Task statement
Please pull out every line in the records below that contains the word "dimensions". Case counts.

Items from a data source
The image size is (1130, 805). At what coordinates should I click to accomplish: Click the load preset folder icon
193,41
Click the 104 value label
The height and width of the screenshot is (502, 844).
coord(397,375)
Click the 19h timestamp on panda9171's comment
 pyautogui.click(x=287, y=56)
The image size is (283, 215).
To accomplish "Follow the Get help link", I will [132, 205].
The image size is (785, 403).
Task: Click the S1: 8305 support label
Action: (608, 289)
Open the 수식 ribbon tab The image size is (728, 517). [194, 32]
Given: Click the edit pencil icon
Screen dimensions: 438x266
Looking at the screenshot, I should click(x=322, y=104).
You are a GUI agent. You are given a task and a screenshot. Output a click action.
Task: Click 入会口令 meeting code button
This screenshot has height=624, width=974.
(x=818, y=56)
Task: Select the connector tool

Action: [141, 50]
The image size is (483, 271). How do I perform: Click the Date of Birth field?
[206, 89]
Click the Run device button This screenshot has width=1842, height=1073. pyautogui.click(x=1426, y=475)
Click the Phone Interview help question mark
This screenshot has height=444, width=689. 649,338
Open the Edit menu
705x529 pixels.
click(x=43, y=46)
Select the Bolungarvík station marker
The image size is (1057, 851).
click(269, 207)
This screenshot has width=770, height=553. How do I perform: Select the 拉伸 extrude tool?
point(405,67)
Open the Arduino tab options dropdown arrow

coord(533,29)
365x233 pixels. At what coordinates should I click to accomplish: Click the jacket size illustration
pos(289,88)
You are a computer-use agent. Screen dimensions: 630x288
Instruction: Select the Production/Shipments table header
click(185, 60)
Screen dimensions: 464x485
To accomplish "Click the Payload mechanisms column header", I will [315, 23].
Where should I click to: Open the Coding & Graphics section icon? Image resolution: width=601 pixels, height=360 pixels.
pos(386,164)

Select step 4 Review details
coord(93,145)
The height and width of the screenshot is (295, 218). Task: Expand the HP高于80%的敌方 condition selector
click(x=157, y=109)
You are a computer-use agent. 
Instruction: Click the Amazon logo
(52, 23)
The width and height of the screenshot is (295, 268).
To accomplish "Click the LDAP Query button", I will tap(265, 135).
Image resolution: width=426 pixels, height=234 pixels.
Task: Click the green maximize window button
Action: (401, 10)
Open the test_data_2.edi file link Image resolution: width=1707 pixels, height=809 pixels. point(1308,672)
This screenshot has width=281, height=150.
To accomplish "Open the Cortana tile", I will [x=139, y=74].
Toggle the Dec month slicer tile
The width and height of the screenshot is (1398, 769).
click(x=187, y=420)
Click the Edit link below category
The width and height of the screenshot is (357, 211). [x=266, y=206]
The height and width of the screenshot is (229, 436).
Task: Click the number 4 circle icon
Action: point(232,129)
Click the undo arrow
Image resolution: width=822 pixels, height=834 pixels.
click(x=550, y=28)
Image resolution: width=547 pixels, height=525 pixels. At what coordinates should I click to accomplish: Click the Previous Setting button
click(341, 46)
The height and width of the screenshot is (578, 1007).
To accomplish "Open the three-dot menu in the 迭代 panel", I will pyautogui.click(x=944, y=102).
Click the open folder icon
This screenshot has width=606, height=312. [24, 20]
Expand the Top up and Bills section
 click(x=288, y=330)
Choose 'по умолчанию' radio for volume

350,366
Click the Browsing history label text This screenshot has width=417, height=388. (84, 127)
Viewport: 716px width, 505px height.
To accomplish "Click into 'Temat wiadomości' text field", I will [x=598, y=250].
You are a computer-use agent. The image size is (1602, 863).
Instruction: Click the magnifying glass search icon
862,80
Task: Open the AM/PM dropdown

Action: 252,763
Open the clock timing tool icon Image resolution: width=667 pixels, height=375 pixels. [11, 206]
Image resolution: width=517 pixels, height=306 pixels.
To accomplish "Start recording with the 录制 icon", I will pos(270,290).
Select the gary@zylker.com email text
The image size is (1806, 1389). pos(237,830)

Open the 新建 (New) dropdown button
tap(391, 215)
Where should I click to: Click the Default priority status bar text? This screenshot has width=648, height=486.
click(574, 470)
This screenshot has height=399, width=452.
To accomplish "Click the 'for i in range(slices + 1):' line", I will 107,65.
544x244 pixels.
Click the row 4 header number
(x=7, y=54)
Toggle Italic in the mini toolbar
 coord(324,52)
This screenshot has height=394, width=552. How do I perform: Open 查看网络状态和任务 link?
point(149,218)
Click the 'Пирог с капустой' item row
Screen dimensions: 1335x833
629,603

Completed exercise
Screen dimensions: 438x266
You are a computer-use agent. Screen dimensions: 630x288
Screen dimensions: 464x485
Screen dimensions: 1335x833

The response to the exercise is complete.